Sprint Speed & Acceleration Calculator
Calculate average speed, peak speed, acceleration, and power-to-weight metrics from sprint distance and time inputs.
Formulas Used
Average Speed:
v̄ = d ÷ t (m/s)
Acceleration from Rest (split phase):
Using kinematics with v₀ = 0:
d‑split = ½ · a · t‑split² ⇒ a = 2 · d‑split ÷ t‑split² (m/s²)

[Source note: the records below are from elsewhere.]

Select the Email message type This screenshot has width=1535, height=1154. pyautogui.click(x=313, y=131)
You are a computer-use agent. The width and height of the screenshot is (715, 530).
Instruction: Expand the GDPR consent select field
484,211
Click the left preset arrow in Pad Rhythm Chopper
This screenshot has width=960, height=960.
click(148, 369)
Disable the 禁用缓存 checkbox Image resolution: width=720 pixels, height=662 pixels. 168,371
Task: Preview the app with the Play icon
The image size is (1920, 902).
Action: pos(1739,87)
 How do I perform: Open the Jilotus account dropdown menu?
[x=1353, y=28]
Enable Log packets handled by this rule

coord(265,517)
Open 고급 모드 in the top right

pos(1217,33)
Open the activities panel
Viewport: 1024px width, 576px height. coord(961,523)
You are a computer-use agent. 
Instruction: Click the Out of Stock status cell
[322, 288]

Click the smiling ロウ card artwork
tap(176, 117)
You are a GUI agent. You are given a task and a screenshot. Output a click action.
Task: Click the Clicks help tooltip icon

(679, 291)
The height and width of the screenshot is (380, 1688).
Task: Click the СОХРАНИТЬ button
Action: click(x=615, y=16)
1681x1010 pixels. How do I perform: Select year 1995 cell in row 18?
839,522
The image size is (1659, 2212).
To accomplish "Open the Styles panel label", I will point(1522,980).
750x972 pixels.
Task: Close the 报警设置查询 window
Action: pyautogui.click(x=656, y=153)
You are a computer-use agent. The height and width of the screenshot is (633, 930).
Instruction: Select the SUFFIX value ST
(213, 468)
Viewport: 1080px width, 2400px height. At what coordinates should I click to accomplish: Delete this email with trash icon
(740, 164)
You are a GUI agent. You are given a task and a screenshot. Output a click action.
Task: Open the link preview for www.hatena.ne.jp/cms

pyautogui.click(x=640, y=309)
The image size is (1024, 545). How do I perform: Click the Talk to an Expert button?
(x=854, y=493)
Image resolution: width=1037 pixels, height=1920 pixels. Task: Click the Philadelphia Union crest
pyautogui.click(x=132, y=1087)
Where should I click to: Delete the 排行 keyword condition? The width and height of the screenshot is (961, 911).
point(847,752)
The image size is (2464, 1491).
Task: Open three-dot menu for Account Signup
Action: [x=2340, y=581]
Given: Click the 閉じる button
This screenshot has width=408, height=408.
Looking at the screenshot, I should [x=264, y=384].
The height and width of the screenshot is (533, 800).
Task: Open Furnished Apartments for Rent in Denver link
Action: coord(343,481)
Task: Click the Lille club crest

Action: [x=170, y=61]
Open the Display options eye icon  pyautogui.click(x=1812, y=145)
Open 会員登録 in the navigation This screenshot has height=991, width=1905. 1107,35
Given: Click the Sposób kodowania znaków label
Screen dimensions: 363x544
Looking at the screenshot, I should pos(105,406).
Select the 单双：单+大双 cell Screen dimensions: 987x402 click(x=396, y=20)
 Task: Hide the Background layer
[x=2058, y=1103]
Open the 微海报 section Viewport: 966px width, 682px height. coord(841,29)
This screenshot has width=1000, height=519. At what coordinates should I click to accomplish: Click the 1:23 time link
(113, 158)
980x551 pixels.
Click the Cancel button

Estimated Peak Speed at End of Split:
v‑peak = a · t‑split (m/s)
Kinetic Energy:
KE = ½ · m · v̄² (Joules)
Average Mechanical Power:
P̄ = KE ÷ t = (½ · m · v̄²) ÷ t (Watts)
Propulsive Force (acceleration phase):
F = m · a (Newtons, Newton’s 2nd Law)
Peak Power (acceleration phase):
P‑peak = F · v‑split = m · a · v‑split (Watts)
Assumptions & References
- Athlete starts from a stationary position (v₀ = 0 m/s) for acceleration calculations.
- Acceleration is assumed uniform (constant) during the split phase; real sprints exhibit non-linear acceleration profiles.
- Air resistance, wind, and surface friction are not modelled; results represent idealized mechanical values.
- Split-phase speed is the average over that segment, not instantaneous peak speed.
- Power calculations use translational kinetic energy only; rotational energy of limbs is excluded.
- Kinematics reference: d = v₀t + ½at² (Newtonian mechanics).
- Power-to-weight benchmarks: elite male sprinters typically achieve 25–35 W/kg peak; recreational athletes 10–18 W/kg.
- Reference: Morin, J-B. & Samozino, P. (2016). Interpreting Power-Force-Velocity Profiles for Individualized and Specific Training. International Journal of Sports Physiology and Performance.
- Reference: Haugen, T. et al. (2019). Sprint mechanical properties in elite athletes. Journal of Sports Sciences.